El cónsul estaba posando junto a la enseña patria, rotoso y dolorido, cuando vio a Daisy, que salía al jardín de la embajada. Su pulso se aceleró de sólo pensar que ella se acercaba a prestarle ayuda. Corrió a su encuentro sin advertir que entraba en territorio de Su Majestad y el único soldado que había quedado en la guardia lo apartó de un culatazo. Daisy gritó que lo dejaran en paz y el embajador de Italia, que pasaba corriendo hacia el lugar de la explosión, empujó al inglés que levantaba el arma. El cónsul aprovechó la intervención del commendatore. Tacchi para arrojarse sobre Daisy y estrecharla contra su pecho. El italiano, alarmado, corrió a poner a salvo a la señora Burnett y el guardia apartó a Bertoldi agarrándolo del cuello.

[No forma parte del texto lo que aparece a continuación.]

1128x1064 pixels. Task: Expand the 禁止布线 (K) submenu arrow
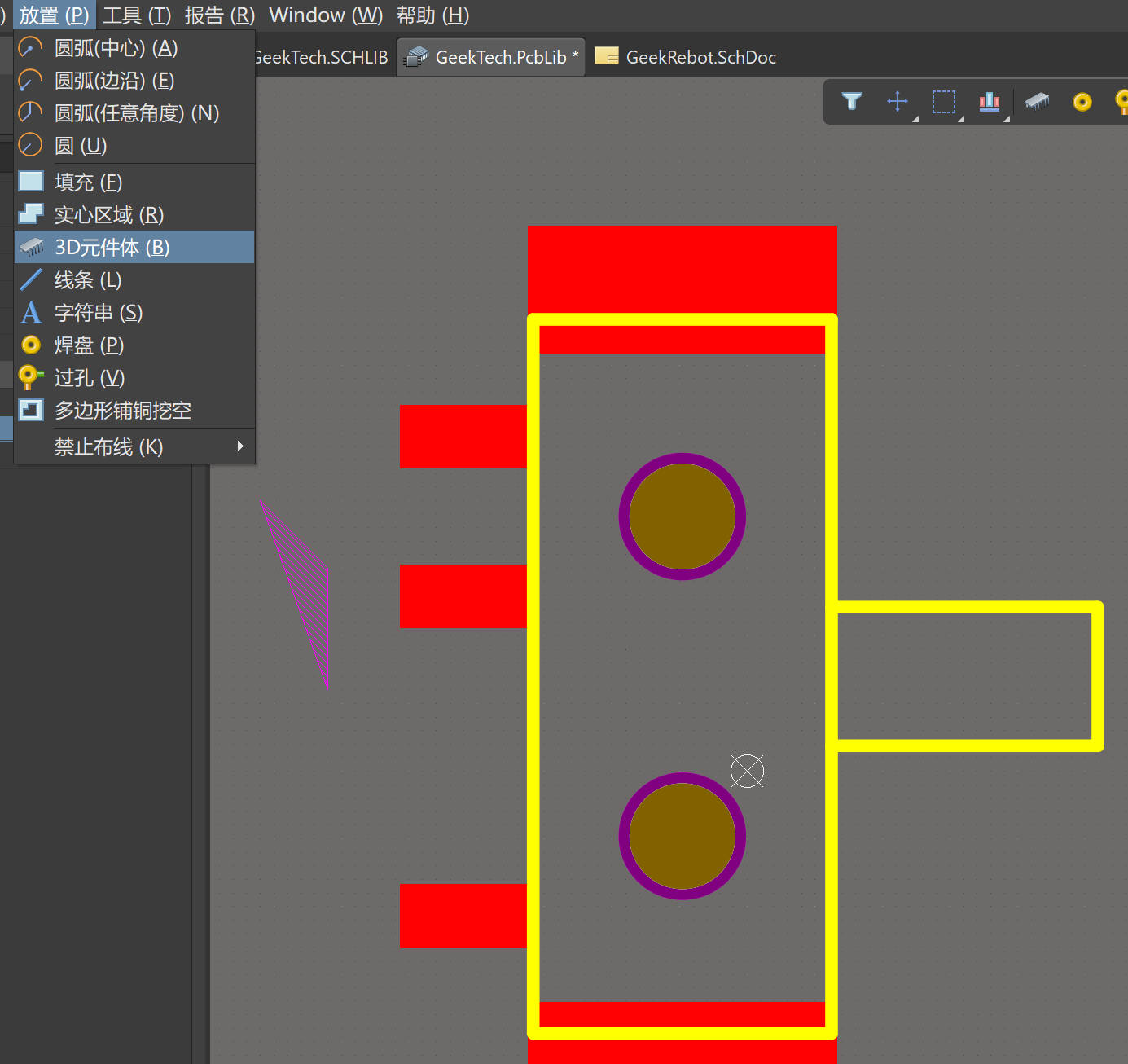tap(239, 446)
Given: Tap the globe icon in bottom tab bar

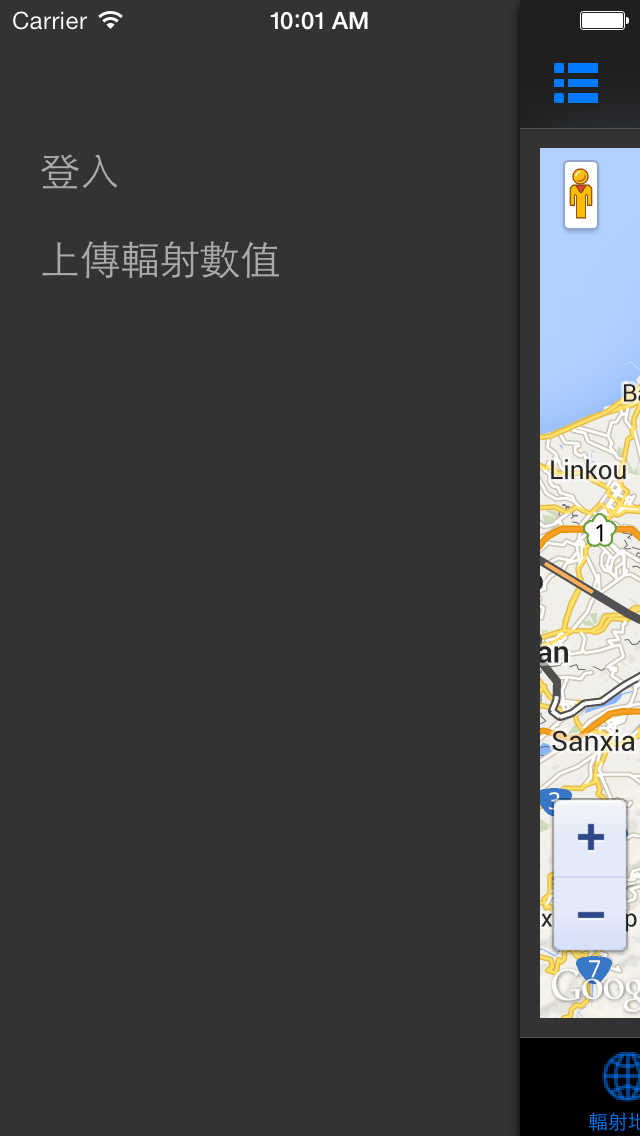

Al fin, Tacchi consiguió levantar en brazos a Daisy, qué había perdido un zapato, y la llevó hacia la galería. El cónsul, atropellado por los curiosos, decidió que había llegado el momento de emprender la retirada. El negro de la Polaroid lo alcanzó y le devolvió la bandera con una sonrisa.

– Felicitaciones -dijo, mientras sacaba una libreta de apuntes-, ¿Dónde se las mando?

– ¿Qué cosa?

– Las fotos. Recuerdo de guerra -el negro señaló la cámara. En ese momento una ambulancia entró en el bulevar haciendo sonar la sirena.

El cónsul miró al fotógrafo, indeciso, y le dio la dirección del consulado.

– ¿Qué pasó allá?-preguntó.

– Una bomba -dijo el negro, como si no le interesara.

– ¿Conoce al hombre que rescató a la dama?

Bertoldi asintió, confuso, y nombró al commendatore Tacchi. El fotógrafo le agradeció con una reverencia y fue a dejarle su tarjeta al guardia de la embajada británica.